In the work of Mario Martinez, he suggests shame, betrayal and abandonment are the core wounds we humans are struggling with. And these are polarity-generators. Often even being the core of mental illness. Which, again, per Jung: it is not what happens but what you make of it that matters…himself having eaten through a psychotic period by creating his Red Book with paintings and wild, wild texts. Not bypassing, not working around, giving support to his body in the worst moments with yoga movements. So, if looking at things through polarity filter is what we are looking at, we have the Goethe template of polarity-metamorphosis-flowering. The working through of sin. Taking all of the scope of the polarity inside me is truly hard work. Yoga Nidra meditation / relaxation technique is using this idea in a very gentle way: introducing ideas of holding hot&cold in mind simultaneously. Doing that in an highly active emotional state is really something. The body really needs to feel completely safe to be able to do this. It is specifically hard on the physical body.

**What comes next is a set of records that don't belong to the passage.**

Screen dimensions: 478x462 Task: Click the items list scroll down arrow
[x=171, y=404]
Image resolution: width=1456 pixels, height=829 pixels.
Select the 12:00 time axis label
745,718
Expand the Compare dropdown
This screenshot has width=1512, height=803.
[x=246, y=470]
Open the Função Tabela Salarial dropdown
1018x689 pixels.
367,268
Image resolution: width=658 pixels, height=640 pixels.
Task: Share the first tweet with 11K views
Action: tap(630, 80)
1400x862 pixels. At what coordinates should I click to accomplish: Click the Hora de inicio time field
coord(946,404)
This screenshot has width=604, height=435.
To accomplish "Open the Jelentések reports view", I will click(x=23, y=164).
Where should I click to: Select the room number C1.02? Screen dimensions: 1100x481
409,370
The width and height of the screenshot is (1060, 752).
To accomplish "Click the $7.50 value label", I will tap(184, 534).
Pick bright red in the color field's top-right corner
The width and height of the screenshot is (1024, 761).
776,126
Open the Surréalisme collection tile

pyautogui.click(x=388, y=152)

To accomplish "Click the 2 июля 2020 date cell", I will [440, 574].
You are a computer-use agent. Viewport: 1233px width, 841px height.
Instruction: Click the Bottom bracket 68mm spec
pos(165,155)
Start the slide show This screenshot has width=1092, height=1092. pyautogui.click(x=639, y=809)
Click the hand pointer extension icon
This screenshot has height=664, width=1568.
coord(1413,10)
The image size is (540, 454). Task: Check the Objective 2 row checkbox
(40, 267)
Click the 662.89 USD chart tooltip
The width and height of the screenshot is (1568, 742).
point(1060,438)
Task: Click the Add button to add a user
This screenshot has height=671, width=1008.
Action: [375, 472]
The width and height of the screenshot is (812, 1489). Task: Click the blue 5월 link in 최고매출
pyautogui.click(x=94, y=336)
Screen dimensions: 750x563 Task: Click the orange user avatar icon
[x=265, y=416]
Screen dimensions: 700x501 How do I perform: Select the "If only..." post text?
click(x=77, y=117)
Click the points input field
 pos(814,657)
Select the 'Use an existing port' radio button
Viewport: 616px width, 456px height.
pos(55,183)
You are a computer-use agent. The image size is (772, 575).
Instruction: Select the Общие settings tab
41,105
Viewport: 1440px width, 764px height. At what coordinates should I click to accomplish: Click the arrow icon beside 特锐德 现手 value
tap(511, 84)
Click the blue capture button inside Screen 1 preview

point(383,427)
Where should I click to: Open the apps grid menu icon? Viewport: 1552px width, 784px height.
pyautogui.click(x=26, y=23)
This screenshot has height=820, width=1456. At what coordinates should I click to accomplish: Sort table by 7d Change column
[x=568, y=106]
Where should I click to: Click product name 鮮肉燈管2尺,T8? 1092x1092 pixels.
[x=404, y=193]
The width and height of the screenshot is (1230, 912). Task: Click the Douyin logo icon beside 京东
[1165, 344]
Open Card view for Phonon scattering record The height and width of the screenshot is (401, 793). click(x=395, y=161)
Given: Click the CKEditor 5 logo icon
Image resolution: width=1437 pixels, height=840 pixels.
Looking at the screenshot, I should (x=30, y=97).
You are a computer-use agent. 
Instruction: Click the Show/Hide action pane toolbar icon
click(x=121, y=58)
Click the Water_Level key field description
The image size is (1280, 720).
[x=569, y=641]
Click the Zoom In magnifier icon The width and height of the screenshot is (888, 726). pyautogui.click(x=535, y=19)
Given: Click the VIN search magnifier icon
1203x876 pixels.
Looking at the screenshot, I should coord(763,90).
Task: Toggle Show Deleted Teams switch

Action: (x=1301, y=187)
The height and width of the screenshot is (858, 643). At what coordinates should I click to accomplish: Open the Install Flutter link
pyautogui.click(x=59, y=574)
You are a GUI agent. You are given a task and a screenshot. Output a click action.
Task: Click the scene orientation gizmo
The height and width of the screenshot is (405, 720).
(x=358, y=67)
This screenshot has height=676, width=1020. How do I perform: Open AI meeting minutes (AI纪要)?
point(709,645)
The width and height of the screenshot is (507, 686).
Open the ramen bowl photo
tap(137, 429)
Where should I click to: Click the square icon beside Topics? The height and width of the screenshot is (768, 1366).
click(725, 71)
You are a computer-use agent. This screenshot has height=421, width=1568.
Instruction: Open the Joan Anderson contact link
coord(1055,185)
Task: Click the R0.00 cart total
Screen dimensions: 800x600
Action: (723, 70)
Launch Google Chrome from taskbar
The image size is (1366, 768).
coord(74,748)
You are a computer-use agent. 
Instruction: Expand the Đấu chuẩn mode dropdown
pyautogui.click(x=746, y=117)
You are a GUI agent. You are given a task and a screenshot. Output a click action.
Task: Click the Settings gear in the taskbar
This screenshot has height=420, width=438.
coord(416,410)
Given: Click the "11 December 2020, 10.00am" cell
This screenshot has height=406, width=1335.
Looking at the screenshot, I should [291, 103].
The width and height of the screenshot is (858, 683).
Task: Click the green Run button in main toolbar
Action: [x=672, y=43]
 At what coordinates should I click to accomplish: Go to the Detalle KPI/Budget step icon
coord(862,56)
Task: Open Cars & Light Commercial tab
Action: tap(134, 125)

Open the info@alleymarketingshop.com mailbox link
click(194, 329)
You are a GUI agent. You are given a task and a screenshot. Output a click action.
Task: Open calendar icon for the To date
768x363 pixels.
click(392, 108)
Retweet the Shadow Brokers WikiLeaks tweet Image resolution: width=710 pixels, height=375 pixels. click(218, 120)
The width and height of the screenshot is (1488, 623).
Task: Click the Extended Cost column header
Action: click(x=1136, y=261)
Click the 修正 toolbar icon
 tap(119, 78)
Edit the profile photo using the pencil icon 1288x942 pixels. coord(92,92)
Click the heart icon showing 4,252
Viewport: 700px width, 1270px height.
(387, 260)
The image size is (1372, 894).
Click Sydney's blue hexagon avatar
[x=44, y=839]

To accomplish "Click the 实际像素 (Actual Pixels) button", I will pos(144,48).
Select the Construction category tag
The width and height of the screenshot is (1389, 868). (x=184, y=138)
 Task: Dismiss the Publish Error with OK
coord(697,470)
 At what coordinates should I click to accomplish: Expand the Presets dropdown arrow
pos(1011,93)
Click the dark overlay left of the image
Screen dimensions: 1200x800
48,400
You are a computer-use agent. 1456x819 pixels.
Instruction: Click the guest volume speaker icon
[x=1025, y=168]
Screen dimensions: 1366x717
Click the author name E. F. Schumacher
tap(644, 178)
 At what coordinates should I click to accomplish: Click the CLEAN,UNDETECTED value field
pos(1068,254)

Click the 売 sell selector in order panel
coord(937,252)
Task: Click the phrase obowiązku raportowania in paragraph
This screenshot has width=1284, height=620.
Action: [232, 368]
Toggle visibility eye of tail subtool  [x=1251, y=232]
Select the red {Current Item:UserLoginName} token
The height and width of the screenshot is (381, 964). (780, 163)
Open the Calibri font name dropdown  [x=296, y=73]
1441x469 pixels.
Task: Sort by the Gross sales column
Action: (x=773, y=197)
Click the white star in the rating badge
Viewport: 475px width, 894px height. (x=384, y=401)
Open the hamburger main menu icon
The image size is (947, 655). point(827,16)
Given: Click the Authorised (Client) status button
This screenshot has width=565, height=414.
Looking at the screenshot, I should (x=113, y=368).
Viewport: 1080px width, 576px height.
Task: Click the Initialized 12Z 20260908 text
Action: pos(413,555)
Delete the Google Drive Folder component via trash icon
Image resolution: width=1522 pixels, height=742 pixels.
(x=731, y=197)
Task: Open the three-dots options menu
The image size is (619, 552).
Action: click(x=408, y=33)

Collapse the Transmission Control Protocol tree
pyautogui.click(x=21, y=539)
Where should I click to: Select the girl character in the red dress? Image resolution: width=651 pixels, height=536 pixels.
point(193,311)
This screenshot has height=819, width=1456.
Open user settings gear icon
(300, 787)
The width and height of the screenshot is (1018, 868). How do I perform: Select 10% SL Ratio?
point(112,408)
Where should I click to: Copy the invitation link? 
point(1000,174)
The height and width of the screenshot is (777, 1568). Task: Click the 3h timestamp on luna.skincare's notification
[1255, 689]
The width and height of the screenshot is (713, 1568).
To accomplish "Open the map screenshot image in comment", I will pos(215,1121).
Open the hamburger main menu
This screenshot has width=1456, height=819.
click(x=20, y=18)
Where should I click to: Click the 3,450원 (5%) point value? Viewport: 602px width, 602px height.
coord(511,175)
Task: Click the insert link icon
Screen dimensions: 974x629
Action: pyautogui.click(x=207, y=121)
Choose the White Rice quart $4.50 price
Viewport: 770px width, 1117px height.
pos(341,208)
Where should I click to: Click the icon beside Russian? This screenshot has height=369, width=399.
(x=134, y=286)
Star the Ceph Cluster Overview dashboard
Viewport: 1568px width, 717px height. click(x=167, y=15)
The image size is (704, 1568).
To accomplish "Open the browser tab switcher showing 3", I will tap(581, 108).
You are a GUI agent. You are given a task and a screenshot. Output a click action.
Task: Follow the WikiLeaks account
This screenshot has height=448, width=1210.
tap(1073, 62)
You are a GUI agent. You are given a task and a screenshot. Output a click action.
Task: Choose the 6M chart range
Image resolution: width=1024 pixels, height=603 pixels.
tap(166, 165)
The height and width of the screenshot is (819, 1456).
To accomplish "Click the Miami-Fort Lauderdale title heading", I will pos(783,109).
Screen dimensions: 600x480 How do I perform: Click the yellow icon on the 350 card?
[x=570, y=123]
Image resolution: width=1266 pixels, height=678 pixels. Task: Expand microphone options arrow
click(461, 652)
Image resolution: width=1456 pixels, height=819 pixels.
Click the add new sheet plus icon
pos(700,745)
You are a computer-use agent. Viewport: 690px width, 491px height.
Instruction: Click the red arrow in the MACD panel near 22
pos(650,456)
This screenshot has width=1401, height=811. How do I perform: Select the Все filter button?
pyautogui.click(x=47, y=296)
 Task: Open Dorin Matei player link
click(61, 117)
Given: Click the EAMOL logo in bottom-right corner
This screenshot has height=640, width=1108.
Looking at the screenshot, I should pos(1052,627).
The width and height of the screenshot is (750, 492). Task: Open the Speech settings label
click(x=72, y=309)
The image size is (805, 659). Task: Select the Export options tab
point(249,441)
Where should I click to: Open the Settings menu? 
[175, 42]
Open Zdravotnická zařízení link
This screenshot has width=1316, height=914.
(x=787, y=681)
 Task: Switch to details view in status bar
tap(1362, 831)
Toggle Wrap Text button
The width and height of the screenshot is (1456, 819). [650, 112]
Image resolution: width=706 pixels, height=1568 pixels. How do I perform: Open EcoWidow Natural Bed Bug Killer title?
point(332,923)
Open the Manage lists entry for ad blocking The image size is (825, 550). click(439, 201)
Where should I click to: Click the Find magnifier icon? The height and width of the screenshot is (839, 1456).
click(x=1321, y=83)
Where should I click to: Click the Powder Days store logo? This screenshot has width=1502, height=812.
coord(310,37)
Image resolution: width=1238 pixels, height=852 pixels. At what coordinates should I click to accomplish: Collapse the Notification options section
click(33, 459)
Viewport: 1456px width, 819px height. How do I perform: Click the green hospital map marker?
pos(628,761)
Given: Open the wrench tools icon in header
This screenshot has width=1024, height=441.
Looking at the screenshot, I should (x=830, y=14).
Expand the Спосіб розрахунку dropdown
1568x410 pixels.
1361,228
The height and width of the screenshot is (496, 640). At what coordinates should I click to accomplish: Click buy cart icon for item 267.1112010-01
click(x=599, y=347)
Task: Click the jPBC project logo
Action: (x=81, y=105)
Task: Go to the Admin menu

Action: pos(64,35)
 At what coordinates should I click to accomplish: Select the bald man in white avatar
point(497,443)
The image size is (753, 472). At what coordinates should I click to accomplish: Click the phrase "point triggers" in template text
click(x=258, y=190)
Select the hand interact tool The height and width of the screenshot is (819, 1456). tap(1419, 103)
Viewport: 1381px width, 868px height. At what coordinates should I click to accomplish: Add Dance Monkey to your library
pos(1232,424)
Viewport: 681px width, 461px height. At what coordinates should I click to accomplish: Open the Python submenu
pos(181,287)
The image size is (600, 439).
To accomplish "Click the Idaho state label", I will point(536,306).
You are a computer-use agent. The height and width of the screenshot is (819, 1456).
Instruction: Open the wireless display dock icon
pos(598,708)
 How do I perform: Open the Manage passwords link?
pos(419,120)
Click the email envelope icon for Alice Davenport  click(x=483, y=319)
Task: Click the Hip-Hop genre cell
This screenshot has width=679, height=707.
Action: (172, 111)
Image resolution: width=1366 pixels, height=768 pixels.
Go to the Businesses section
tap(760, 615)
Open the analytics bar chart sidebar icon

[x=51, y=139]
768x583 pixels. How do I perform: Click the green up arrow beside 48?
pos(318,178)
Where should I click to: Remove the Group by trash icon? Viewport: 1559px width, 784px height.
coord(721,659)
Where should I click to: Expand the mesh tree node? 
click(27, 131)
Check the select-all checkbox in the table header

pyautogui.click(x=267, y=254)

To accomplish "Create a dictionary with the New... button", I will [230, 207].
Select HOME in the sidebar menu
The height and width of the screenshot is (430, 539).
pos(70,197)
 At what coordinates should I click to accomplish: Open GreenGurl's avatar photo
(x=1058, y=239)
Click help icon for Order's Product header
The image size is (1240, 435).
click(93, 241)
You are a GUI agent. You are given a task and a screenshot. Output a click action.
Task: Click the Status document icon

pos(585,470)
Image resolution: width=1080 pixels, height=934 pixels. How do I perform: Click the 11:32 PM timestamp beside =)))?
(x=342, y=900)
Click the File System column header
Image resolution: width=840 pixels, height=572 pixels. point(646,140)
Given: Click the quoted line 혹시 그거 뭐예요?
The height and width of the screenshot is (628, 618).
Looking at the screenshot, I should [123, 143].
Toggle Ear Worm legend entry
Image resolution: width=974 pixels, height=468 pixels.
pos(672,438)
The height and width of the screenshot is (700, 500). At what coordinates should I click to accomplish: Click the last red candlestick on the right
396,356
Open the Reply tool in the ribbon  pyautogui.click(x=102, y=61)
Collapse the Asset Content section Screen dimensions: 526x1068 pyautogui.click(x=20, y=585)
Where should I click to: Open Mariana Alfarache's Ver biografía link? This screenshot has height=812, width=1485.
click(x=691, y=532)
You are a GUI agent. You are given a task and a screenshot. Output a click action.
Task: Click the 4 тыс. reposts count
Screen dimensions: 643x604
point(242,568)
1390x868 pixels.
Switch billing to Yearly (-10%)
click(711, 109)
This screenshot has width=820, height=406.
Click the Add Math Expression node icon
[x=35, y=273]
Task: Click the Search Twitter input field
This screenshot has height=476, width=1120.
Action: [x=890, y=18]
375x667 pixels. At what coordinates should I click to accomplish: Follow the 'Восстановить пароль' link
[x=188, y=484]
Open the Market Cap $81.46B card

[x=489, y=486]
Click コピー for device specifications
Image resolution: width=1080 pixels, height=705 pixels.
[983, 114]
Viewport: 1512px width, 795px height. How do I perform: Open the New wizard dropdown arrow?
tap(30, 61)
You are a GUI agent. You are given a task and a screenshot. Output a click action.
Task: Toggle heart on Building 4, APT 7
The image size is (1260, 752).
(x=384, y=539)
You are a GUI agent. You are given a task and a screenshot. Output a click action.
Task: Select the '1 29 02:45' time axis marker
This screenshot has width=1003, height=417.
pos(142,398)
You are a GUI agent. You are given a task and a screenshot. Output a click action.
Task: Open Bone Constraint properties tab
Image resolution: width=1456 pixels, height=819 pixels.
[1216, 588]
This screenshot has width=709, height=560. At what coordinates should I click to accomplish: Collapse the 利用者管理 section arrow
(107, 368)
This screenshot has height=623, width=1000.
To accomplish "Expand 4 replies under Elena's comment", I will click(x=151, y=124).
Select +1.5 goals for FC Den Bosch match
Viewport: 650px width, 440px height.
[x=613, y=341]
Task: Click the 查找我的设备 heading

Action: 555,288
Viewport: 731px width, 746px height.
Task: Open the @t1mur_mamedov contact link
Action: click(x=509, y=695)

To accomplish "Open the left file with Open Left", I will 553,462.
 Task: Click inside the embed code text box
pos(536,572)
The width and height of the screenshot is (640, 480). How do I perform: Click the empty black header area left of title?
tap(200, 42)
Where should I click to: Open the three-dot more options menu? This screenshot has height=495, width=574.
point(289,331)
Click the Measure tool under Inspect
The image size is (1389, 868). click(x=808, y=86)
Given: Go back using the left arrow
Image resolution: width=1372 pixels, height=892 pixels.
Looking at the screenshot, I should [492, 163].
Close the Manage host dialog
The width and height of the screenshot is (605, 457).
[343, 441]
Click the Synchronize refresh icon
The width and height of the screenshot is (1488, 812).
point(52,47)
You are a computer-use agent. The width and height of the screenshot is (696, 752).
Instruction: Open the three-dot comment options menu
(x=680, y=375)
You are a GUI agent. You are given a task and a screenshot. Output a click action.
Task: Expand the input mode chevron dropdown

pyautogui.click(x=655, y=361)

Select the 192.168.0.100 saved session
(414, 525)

IF you wuuld like to write more about this — as a post, for instance — please feel free.
I will see if I can do something on the weekend. Looking at what I wrote, it is really needing clarification. Thank you for the prompt…
Kristina, your comment feels to me like you’re describing a sense of sin–those events that haunt the body, like abandonment, betrayal, shame–not like a tangent at all. Thank you for sharing that.